┌────────

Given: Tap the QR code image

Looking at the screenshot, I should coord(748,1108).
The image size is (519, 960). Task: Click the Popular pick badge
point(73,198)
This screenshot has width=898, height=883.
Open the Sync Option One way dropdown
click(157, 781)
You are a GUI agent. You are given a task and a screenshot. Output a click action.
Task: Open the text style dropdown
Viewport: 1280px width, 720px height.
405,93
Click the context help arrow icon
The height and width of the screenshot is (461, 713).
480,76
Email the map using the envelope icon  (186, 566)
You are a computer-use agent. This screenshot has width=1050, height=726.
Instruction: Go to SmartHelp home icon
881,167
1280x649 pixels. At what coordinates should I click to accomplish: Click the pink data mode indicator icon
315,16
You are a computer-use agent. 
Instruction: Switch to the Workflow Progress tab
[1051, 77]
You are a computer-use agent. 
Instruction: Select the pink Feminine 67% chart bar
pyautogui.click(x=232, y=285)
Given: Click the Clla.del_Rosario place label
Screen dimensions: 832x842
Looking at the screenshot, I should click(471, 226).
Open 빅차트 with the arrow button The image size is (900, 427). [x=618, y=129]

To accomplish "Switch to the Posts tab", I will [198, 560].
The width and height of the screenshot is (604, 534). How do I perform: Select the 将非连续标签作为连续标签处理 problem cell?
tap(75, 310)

└────────

Output the data in full, exactly as it stands.

- **Answer area**:
Given: Tap the QR code image

Looking at the screenshot, I should coord(748,1108).
The image size is (519, 960). Task: Click the Popular pick badge
point(73,198)
This screenshot has width=898, height=883.
Open the Sync Option One way dropdown
click(157, 781)
You are a GUI agent. You are given a task and a screenshot. Output a click action.
Task: Open the text style dropdown
Viewport: 1280px width, 720px height.
405,93
Click the context help arrow icon
The height and width of the screenshot is (461, 713).
480,76
Email the map using the envelope icon  (186, 566)
You are a computer-use agent. This screenshot has width=1050, height=726.
Instruction: Go to SmartHelp home icon
881,167
1280x649 pixels. At what coordinates should I click to accomplish: Click the pink data mode indicator icon
315,16
You are a computer-use agent. 
Instruction: Switch to the Workflow Progress tab
[1051, 77]
You are a computer-use agent. 
Instruction: Select the pink Feminine 67% chart bar
pyautogui.click(x=232, y=285)
Given: Click the Clla.del_Rosario place label
Screen dimensions: 832x842
Looking at the screenshot, I should click(471, 226).
Open 빅차트 with the arrow button The image size is (900, 427). [x=618, y=129]

To accomplish "Switch to the Posts tab", I will [198, 560].
The width and height of the screenshot is (604, 534). How do I perform: Select the 将非连续标签作为连续标签处理 problem cell?
tap(75, 310)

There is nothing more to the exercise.